Glomerular thromboxane contributes to pressor response in deoxycorticosterone acetate-salt hypertension

To assess the role of renal thromboxane in a salt sensitive pressor response in hypertension, urinary excretion of thromboxane and its release from isolated glomeruli and renal papillae were examined in deoxycorticosterone acetate treated rats with normal (0.6%, n = 12) and high (4%, n = 12) salt diets for 8 weeks. Mean blood pressure, measured directly by an implanted aortic catheter, was higher in the high salt diet group than in the normal salt diet group (146 ± 2 vs 119 ± 2 mmHg, P < 0.01).

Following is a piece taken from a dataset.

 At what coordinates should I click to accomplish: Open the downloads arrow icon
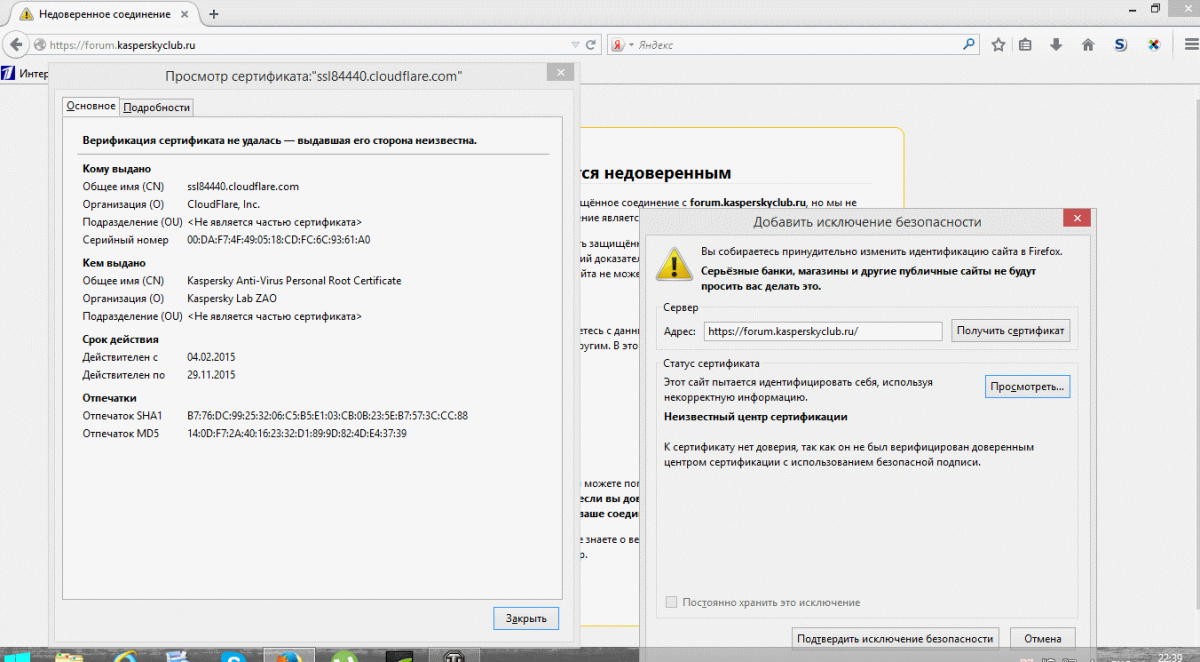coord(1055,45)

Urinary excretion of thromboxane B2 and 6-keto-prostaglandin F1α in the high salt group were significantly higher than those in the normal salt diet group, but there was no difference in urinary excretion of prostaglandin E2 between the two groups. Release of thromboxane B2, 6-keto-prostaglandin F1α, and prostaglandin E2 from isolated glomeruli in the high salt diet group increased significantly by 104%, 55%, and 74%, respectively, compared with the normal salt diet group. Stepwise multiple linear regression analysis showed that significant contributory factors for mean blood pressure in deoxycorticosterone acetate treated rats were urinary excretion of sodium (F=14.187, P < 0.01) and release of thromboxane B2 from isolated glomeruli (F=4.135, P < 0.05). The unstandardized coefficient (R) calculated from the regression function using these two factors was 0.875 and R2 was 0.765. The manifest synthesis of thromboxane in renal glomeruli has an important role on salt sensitive pressor response in deoxycorticosterone acetate-salt hypertension of rats.